Cyprus will also benefit from an exemption from the EU’s gradual support for fossil fuel infrastructure. The 7 billion euro EastMed pipeline is a bigger effort than the Malta-Italy pipeline-it will join Greece and Israel to join Cyprus in the European gas network.
This move was criticized by environmentalists because it would lock Malta’s dependence on the Delimara gas-fired power station, which is partly owned by the man accused of plotting to kill Caruana Galizia.
The Maltese businessman Yorgen Fenech was previously a director of ElectroGas, which operates the Delimara power station and, along with his family, owns a major share of the company. This year, he was accused of conspiracy to murder Caruana Galizia (Caruana Galizia).Prosecutor of Malta Recommended Life imprisonment, he was due to On trial. Fenech denied participating in the killing.
Prior to his arrest, he was the CEO of his family business Tumas Group, which worked with other Maltese families to acquire a third of ElectroGas. He owns shares in the joint venture through Tumas and an independent company.

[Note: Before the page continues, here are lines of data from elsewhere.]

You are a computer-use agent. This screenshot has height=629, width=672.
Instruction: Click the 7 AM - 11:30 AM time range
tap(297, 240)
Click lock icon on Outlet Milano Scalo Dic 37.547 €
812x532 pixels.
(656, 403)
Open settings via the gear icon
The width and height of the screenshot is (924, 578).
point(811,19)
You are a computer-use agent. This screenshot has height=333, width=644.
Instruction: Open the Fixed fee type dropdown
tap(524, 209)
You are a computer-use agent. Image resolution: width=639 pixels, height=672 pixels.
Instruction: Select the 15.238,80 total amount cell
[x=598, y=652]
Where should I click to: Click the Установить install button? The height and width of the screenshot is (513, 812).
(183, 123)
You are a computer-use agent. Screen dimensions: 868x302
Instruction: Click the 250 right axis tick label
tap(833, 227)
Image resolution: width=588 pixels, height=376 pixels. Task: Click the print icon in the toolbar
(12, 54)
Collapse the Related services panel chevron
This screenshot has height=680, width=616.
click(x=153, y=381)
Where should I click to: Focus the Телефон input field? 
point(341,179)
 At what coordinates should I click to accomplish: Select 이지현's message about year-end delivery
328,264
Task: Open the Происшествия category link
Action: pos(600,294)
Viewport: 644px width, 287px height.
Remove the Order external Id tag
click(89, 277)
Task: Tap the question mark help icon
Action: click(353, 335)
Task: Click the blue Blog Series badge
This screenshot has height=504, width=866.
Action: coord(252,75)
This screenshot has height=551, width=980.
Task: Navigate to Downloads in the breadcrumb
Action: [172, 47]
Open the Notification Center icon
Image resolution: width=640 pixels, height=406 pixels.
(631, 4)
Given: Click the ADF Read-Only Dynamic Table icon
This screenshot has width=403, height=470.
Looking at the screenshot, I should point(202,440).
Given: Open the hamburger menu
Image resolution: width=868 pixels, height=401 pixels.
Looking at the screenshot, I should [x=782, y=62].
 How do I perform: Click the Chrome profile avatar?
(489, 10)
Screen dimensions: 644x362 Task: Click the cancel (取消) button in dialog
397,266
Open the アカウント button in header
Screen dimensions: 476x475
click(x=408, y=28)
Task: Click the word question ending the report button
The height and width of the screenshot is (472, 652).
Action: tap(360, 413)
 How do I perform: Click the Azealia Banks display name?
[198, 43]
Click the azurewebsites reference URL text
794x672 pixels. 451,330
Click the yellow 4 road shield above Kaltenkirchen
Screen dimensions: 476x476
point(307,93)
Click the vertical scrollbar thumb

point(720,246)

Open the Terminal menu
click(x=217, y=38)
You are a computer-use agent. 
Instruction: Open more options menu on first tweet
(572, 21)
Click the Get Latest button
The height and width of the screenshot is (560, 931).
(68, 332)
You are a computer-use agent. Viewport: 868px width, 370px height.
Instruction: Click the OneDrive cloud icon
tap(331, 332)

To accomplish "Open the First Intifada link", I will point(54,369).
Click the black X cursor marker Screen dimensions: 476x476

His uncle and Tumas chairman Raymond Fenech said he did not know the EU’s proposal.
“Yorgen Fenech is a minority shareholder of the Tumas Group, holding less than 4% of the company’s shares, and these shares are transferred by inheritance,” he added.
When Caruana Galizia died in a car bombing in 2017, he was investigating the award of the Delimara power station contract to ElectroGas.The Maltese police stated that they Believe she was killed Regarding her report on the power station.
Barna Bipes, a natural gas activist for the Corruption and Environmental Organization Global Witness, said: “This pipeline has the potential to allow Malta to use polluting fossil fuels and deal with fossil natural gas related to the murder of Daphne Caruana in Galicia in the next few decades. Project. The EU needs to put the interests of Maltese and EU citizens ahead of the interests of the big polluters and refuse to participate in another fossil fuel transaction.”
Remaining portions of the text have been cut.